The New Statesman understands that the price assessment Defra carried out before the contracts were awarded was made in the context of shocks to the food supply system due to stockpiling at the time, and lack of capacity among supermarkets to deliver so much at such short notice. Throughout the food box programme, recipients were encouraged to opt out if they no longer required the supplies, and the department is satisfied that the programme achieved its objectives within budget.

But the questions remain: Why did these boxes of basic wholesale foodstuffs cost so much more than at a supermarket?

As per the wording of Defra’s contracts with Bidfood and Brakes, does £44 a box really represent “good value for money in all the prevailing circumstances having regard to the current Covid-19 crisis”?

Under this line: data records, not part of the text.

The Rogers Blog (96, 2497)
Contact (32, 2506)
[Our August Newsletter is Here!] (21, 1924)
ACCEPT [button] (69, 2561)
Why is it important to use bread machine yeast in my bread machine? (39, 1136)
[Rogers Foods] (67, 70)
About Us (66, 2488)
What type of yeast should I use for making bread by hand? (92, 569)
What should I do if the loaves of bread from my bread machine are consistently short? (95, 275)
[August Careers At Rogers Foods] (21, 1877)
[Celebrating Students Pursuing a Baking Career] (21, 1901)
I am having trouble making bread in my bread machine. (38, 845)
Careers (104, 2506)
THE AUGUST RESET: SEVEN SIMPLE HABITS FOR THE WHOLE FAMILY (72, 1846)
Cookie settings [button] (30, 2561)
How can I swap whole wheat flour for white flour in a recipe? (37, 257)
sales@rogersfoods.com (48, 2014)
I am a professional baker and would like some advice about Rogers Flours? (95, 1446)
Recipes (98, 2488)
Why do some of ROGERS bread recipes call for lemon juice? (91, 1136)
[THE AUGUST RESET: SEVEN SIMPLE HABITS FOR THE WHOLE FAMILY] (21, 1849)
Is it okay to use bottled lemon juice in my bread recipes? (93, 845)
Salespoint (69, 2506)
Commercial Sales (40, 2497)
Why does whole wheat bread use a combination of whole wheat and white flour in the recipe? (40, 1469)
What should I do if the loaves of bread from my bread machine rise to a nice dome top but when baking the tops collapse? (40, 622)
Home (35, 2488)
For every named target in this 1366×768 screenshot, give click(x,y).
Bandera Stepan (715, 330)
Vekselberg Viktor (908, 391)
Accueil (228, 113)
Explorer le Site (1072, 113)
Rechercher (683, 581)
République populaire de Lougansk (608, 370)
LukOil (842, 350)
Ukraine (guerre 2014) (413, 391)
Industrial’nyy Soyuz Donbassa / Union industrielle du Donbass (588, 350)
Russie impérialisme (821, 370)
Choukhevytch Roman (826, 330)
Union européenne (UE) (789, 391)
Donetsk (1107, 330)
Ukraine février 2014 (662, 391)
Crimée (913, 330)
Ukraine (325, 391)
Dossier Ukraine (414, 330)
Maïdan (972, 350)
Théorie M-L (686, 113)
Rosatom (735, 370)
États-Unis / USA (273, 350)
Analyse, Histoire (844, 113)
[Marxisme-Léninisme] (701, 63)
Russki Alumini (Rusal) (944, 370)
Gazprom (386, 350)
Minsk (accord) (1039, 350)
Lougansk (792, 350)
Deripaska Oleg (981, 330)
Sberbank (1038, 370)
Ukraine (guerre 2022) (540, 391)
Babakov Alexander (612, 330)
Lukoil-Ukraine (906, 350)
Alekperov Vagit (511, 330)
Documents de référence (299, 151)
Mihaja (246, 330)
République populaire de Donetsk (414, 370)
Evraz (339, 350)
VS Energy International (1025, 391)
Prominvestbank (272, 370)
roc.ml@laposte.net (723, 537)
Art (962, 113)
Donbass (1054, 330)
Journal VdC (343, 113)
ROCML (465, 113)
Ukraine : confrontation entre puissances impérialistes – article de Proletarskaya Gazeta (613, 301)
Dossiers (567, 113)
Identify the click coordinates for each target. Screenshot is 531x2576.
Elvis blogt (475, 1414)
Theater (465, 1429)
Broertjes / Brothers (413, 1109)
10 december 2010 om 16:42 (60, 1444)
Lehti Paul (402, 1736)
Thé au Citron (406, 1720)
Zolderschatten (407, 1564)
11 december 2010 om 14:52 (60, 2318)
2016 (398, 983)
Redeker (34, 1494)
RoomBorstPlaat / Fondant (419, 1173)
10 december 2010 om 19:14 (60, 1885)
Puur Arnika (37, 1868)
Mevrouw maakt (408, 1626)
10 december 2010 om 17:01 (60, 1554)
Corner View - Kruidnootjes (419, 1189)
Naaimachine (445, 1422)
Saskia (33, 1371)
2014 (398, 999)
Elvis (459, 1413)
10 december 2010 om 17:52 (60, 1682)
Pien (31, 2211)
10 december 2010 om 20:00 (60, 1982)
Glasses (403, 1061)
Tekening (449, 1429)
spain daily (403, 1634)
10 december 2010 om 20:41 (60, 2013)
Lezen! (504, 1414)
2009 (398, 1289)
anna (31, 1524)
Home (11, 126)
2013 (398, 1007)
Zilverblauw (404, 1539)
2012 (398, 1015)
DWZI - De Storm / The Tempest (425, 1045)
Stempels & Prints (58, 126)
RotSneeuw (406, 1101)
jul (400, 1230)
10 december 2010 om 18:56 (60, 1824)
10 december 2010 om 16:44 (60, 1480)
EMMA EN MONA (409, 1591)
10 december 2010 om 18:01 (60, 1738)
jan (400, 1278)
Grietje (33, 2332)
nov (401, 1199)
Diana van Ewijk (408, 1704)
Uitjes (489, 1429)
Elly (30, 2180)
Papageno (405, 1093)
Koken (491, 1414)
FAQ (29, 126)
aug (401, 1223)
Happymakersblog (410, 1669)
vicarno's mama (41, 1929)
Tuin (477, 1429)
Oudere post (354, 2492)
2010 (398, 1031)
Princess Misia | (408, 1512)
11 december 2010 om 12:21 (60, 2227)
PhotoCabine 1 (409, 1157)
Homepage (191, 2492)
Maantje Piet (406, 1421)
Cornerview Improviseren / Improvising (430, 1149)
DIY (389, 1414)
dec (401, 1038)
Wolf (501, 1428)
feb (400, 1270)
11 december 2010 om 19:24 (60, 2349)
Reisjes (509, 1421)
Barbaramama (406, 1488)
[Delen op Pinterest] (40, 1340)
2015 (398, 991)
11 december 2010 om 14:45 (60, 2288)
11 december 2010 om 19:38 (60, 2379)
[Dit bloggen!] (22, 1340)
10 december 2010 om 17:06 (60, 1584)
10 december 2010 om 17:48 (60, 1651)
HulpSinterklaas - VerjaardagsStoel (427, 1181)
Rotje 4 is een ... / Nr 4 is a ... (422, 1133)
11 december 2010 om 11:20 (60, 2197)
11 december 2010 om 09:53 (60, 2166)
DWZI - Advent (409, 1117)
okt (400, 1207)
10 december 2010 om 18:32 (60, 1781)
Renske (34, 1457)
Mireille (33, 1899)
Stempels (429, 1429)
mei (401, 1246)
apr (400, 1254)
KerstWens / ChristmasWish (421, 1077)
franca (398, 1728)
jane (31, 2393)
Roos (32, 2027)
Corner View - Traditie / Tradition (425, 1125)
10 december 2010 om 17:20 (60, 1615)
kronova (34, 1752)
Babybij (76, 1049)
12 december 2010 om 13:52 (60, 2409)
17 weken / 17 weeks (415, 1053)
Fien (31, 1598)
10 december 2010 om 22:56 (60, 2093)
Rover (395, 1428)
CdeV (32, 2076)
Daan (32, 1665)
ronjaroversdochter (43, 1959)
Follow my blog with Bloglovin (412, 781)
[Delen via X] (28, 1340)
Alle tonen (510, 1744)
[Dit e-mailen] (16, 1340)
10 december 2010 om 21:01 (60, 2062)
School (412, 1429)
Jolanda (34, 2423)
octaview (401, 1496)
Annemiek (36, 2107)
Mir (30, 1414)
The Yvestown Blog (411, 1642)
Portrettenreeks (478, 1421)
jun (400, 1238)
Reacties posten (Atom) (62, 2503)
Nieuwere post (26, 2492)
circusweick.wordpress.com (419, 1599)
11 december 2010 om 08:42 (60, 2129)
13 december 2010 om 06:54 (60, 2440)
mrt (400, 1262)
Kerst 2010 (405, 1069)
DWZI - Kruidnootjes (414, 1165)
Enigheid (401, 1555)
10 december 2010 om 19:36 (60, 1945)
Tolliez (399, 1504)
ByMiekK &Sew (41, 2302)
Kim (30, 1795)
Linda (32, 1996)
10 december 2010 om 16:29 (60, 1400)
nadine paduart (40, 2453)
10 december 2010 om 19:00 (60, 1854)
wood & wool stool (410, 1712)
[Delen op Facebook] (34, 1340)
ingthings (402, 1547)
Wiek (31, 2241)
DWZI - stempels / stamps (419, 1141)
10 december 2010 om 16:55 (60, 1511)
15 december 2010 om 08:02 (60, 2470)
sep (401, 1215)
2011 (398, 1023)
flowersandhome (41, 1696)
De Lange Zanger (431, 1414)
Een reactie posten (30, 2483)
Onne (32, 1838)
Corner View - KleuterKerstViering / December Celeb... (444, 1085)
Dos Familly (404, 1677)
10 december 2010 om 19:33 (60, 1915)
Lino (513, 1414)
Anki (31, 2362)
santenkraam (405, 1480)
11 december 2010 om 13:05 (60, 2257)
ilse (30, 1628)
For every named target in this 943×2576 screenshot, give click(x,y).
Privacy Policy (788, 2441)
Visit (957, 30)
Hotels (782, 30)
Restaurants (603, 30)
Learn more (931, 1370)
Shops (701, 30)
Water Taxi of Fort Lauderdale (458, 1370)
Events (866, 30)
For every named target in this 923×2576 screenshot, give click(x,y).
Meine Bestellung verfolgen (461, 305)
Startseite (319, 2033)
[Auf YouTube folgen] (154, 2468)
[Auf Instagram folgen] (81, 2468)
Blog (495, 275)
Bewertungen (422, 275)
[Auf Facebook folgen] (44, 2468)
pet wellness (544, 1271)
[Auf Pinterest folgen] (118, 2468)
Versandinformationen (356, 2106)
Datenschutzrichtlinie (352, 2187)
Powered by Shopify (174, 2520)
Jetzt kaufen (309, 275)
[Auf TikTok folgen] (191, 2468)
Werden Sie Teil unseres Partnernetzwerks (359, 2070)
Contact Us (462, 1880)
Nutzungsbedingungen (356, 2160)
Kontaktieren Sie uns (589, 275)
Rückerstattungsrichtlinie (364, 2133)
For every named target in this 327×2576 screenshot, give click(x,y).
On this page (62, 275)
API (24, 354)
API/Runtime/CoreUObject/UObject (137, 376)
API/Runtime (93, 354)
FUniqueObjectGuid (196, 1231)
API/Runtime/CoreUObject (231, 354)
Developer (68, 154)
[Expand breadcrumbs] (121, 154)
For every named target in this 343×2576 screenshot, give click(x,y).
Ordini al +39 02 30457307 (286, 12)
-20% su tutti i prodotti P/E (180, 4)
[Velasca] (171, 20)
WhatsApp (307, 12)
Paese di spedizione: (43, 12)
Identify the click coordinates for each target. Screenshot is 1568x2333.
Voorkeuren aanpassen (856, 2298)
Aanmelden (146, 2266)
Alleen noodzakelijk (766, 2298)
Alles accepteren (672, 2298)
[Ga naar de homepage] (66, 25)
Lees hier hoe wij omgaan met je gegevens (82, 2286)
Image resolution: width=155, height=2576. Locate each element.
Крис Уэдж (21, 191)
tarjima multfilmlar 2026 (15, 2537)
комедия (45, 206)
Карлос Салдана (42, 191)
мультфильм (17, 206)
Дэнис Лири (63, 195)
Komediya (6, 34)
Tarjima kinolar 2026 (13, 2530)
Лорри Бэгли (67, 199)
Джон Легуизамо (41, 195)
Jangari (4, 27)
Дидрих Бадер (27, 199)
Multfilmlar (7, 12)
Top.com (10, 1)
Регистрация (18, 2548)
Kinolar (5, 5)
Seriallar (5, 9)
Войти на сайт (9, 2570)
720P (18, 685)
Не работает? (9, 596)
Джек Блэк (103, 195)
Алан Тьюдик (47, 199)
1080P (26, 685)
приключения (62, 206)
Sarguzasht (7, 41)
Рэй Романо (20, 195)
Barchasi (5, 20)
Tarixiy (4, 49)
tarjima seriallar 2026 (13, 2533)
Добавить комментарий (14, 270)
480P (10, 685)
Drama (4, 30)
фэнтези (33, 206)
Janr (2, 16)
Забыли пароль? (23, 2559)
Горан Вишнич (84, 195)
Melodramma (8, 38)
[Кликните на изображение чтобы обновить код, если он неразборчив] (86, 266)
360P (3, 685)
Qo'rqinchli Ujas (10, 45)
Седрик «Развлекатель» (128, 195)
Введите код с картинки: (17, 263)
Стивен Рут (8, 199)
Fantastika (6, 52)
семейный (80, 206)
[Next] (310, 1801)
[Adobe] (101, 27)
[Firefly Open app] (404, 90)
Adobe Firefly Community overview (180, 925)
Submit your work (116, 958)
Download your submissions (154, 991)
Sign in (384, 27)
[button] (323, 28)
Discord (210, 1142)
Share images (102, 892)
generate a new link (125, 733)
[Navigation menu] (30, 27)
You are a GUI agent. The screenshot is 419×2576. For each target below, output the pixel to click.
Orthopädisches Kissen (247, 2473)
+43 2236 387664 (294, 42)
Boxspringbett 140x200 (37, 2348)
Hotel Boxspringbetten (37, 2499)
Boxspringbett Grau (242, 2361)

As the prospect of a second nationwide lockdown looms, people who have been shielding remain unsure whether they will be officially instructed to stay at home permanently. For Sandy Lucas, subsisting on the box scheme is one of the worst aspects of another lockdown. After a career in the Prison Service and the Manchester Market Police, Lucas says she would be better fed behind bars; prisoners, she says, “would riot” if given the food she received. “I’ve seen soup kitchens in Manchester in the middle of the night give better food out.”

Rather than “throwing these boxes at our front doors again”, she would prefer help from the government with her rocketing utility bills, which are much higher than previous years because of all the time spent indoors.

“We’ve had to stay in, our bills have gone through the roof, and they’ve given us nothing but those boxes,” she says. “They’ve locked us up, pushed us away, treated us like we don’t exist. We feel like a forgotten army – but this army might have a sting in its tail next election.”

A spokesperson for Defra said: “The contract with Brakes and Bidfood delivered more than 4.8 million food parcels as part of an unprecedented support package to help our most clinically vulnerable people shield from coronavirus.

“Thorough market analysis and engagement was undertaken before awarding the contract, and the cost of the food boxes was independently assessed and benchmarked to ensure the best use of taxpayer money.”

A spokesperson for Brakes had “nothing to add” to Defra’s response.

Bidfood did not respond to repeated requests for comment.